湘吟战战兢兢地走进里头,边想象着里头有许多囚禁少女的密室,边不停四处张望着……
但奇怪的是,这里的设计非常简单,隔间不多,可说是一目了然,哪来的密室呀?室内的摆饰并不繁复,依稀看得出来都是些很昂贵的古物,怎么看都不像囚禁少女之处。
“不用看了,这里只有我一个人,前管家因故离职,好一阵子没人整理,家里很乱。”他走到其中一张沙发坐下。
“乱?!”她摇摇头,“不会呀!我倒觉得很干净。”
“那糟了,连这样妳都觉得干净的话,我真不知道妳会把我这里打理成什么模样。”他揉揉鼻翼。
“打理?”湘吟这才恍然大悟,“你要我来就是做打理的工作?”
“没错,简称为女佣。”他的黑眸发出迷人的光芒。
他似乎挺喜欢看她惊讶又诧异的神情,往往让人忍不住发笑,这种女人在他周遭可以算是稀有动物了。
“你要我来这里,就是要我来做女佣?”湘吟越想越不对,忍不住对他大声嚷了出来。想她可是堂堂大学毕业的学士,居然沦落到做女佣的地步?还真是悲哀!
“就是女佣。”他笑望着她,“怎么?不屑?”
“不……不是。”她紧握着拳头,慢慢坐下,“我可以做。”
“那就好。

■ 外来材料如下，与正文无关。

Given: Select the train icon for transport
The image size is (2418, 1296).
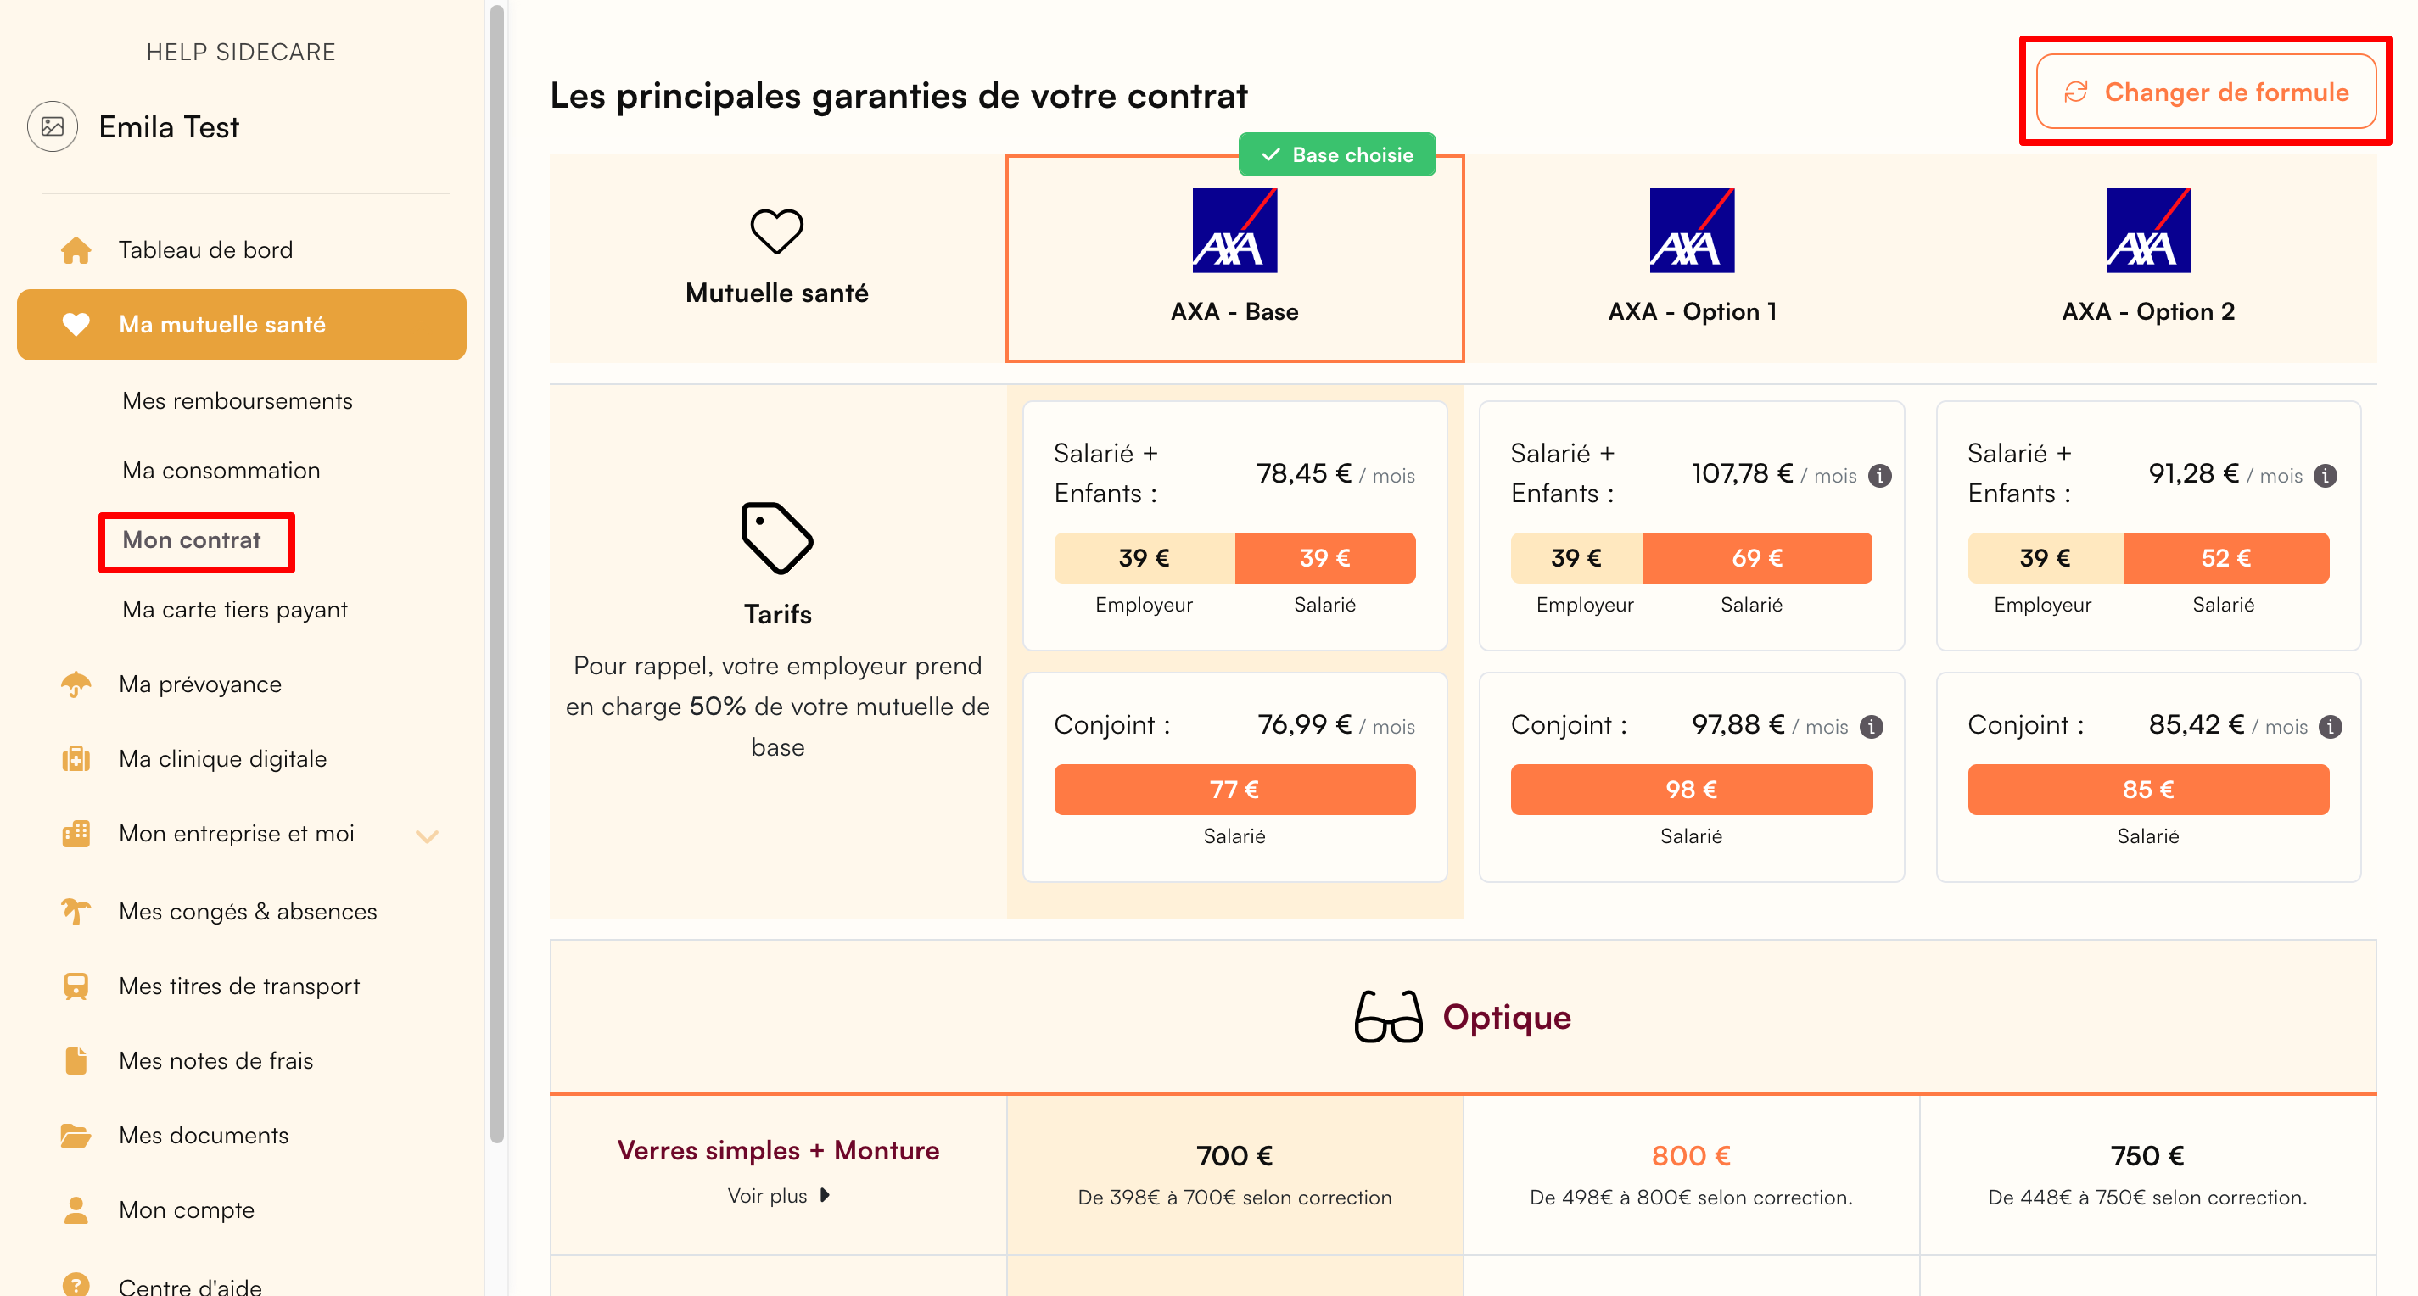Looking at the screenshot, I should (76, 986).
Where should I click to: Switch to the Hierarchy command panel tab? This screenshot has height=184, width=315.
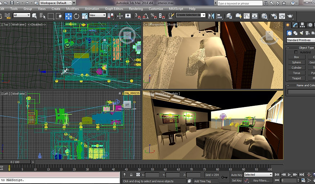pyautogui.click(x=303, y=25)
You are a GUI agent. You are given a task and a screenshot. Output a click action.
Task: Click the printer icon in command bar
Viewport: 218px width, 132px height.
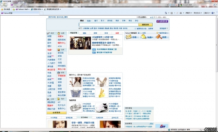(x=181, y=13)
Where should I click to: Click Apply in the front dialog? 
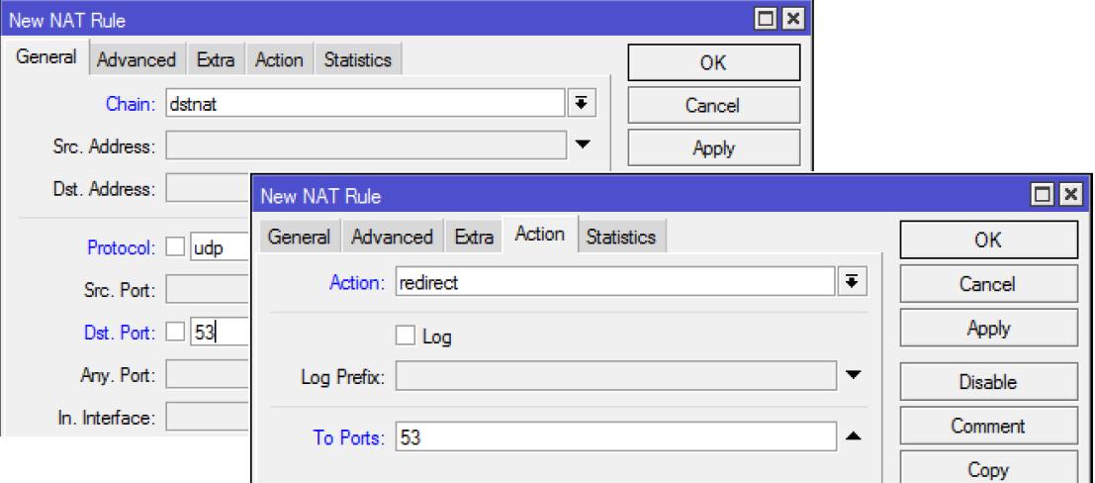pyautogui.click(x=988, y=329)
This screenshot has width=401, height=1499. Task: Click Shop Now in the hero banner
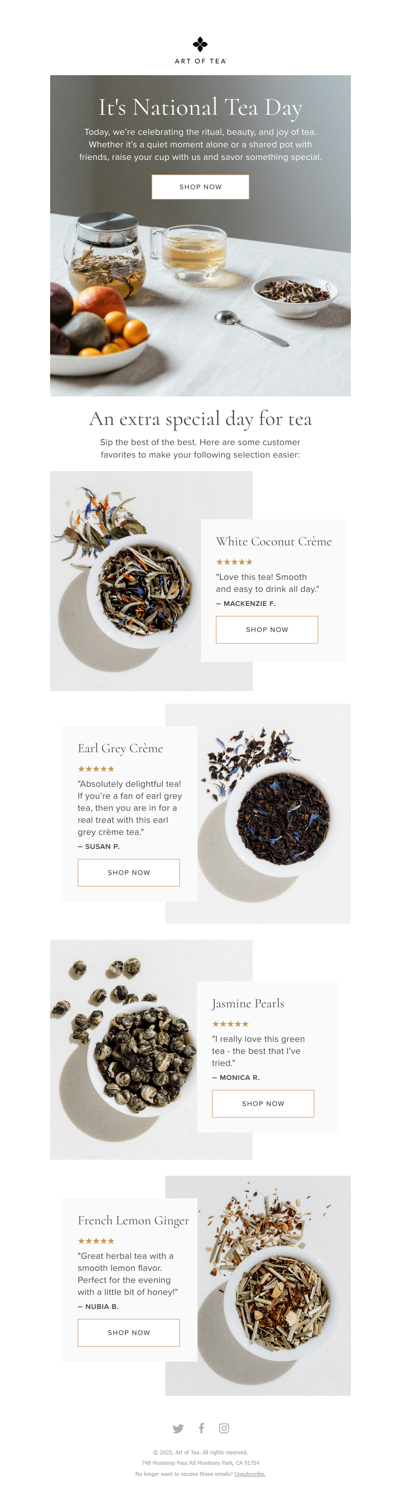point(200,187)
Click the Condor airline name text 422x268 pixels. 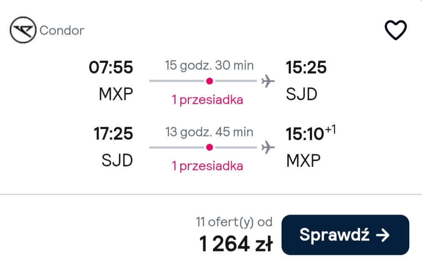tap(62, 31)
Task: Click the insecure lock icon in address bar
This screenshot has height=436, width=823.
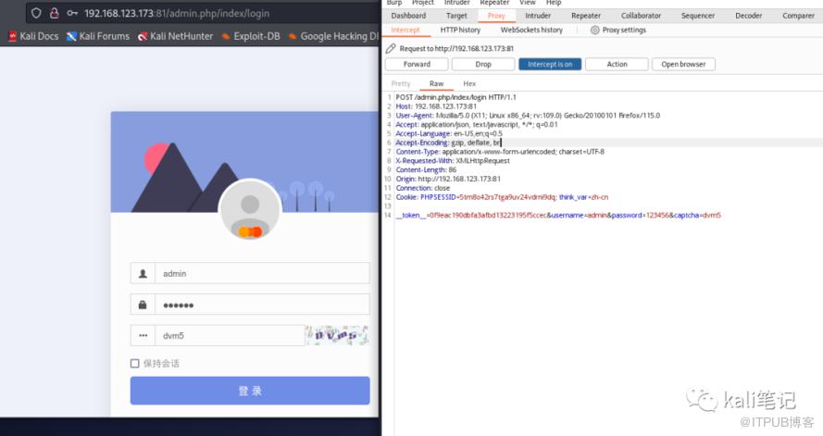Action: [54, 13]
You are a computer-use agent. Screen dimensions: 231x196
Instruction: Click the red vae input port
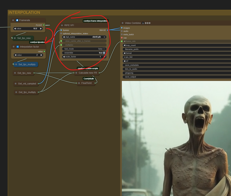122,38
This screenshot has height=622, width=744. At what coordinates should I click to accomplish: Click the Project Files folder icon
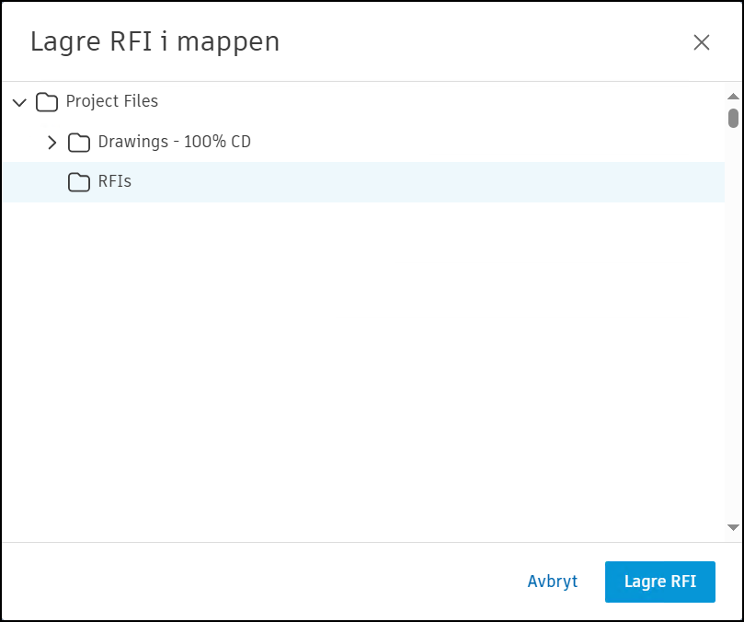(46, 102)
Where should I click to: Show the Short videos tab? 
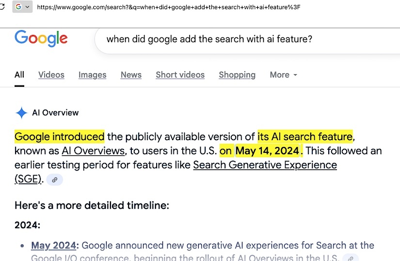pyautogui.click(x=180, y=75)
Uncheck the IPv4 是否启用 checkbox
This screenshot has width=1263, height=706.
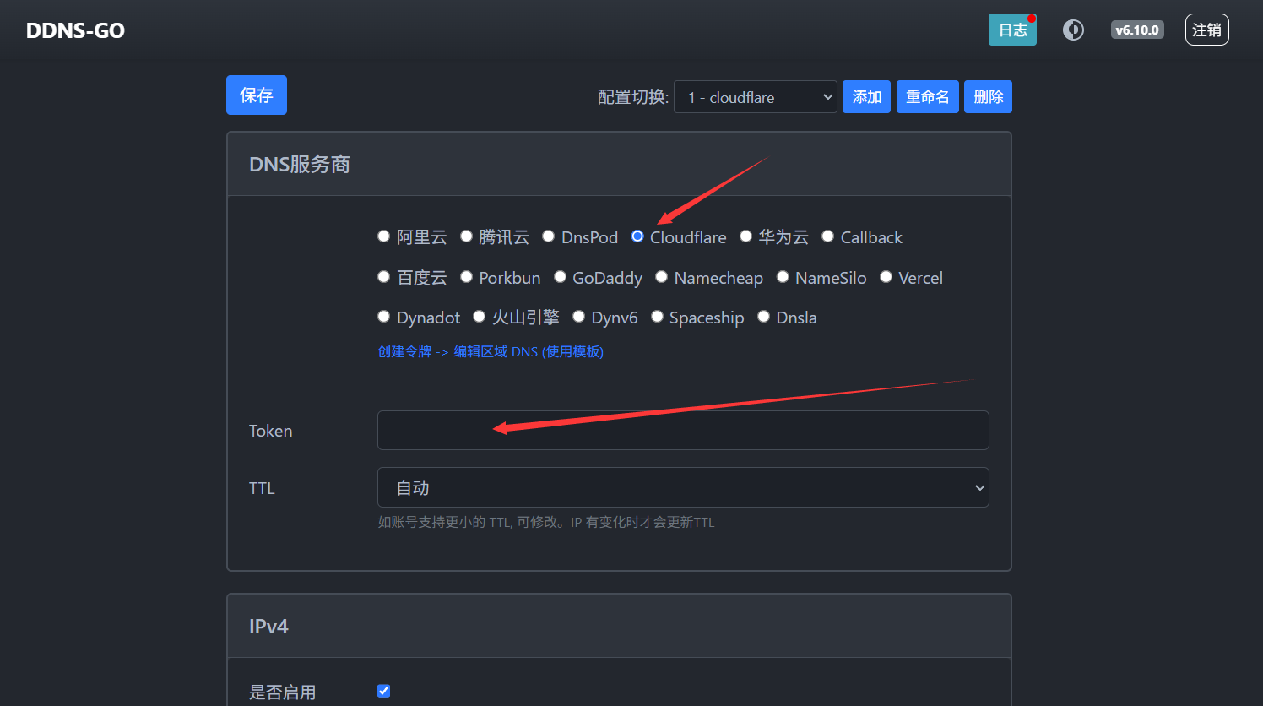coord(384,691)
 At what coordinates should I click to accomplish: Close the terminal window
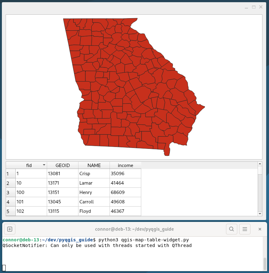pos(260,229)
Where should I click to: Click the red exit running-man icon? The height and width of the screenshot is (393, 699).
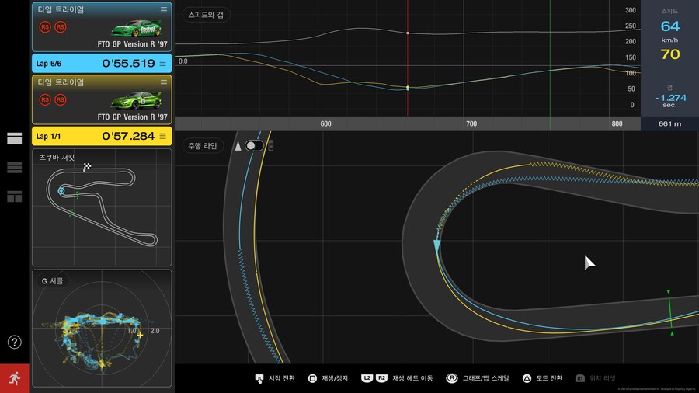point(15,377)
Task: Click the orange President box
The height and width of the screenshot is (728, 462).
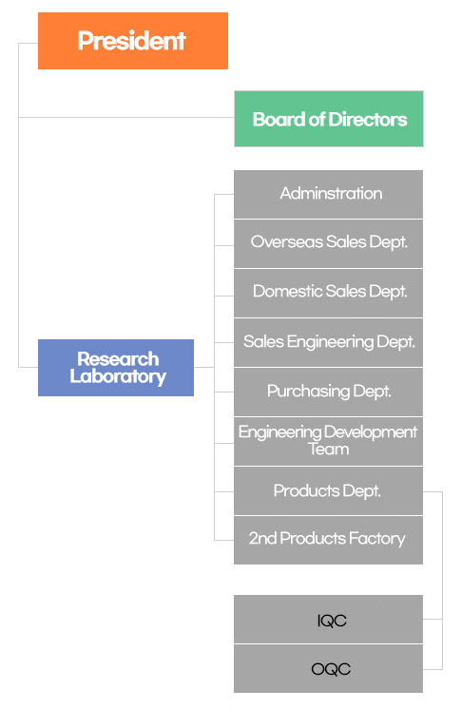Action: (x=133, y=41)
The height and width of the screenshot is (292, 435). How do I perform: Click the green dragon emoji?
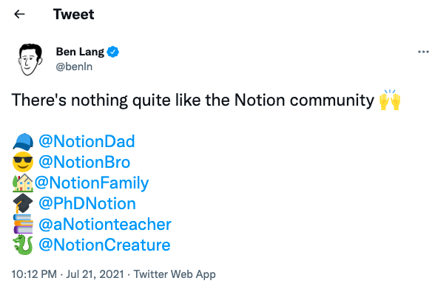click(23, 245)
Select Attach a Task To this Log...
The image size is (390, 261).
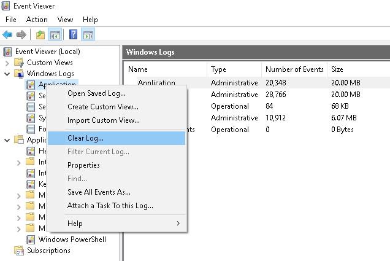tap(110, 206)
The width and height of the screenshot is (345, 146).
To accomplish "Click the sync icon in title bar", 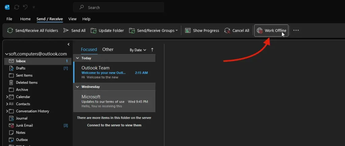I will coord(17,7).
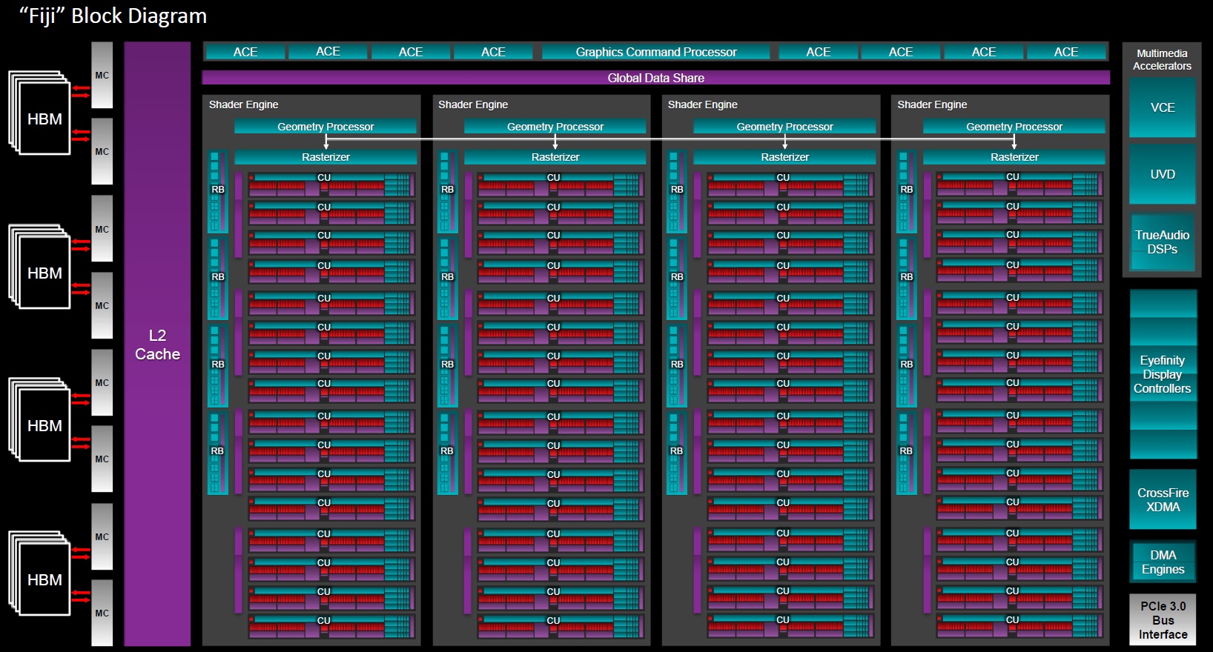Viewport: 1213px width, 652px height.
Task: Click the UVD block
Action: pyautogui.click(x=1162, y=174)
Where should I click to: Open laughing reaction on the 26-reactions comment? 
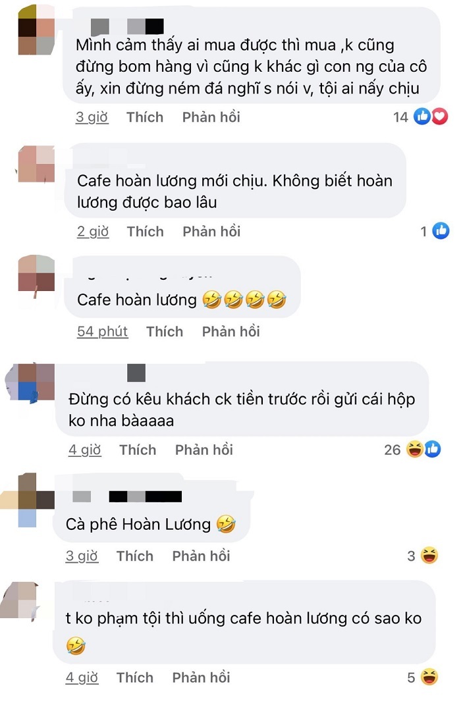click(x=414, y=449)
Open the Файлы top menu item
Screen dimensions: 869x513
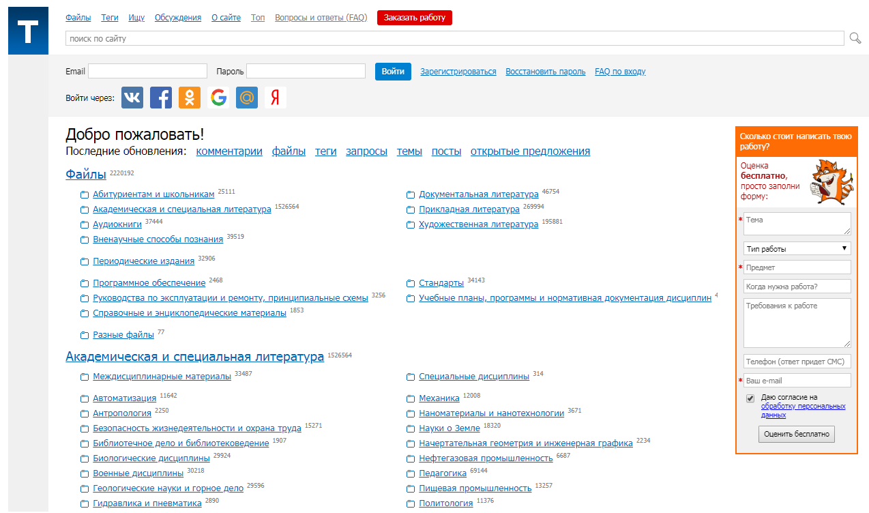point(78,18)
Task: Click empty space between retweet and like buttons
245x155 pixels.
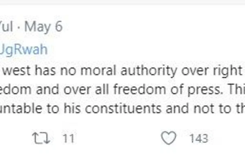Action: (117, 138)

”何骏站了起来,“晚点我有约会,等我回来的时候,希望这里的环境能让我满意。”
“等等。”她又站了起来。
“妳好像很喜欢叫我等……我很忙的,有事能不能一口气说完?”对于她这点毛病,(奇*书*网。整*理*提*供)倒是让他受不了。
“也没什么事,只是觉得自己脑海仍是一片空白,还没弄清楚这些,你就要离开,让我很慌张。”她做着解释。
“妳的意思是我在这儿妳就不慌张了?”他站起身来,嘴角挂着抹嗤笑。
“不是的,因为你还有很多我该知道的事还没告诉我,就急着去约会,不是很奇怪吗?”他怎么可以丢下一句话就走,还要她现在就开始整理,问题是她什么东西都没带啊!
“妳该知道的事?比如呢?”何骏一手搭在椅背上,“该不会妳想知道我约会的对象吧?”
“我才没兴趣。”她将脑袋一偏,可是无法否认的是,她心底真的有一点点的欲望,想知道他喜欢的女人是哪种类型。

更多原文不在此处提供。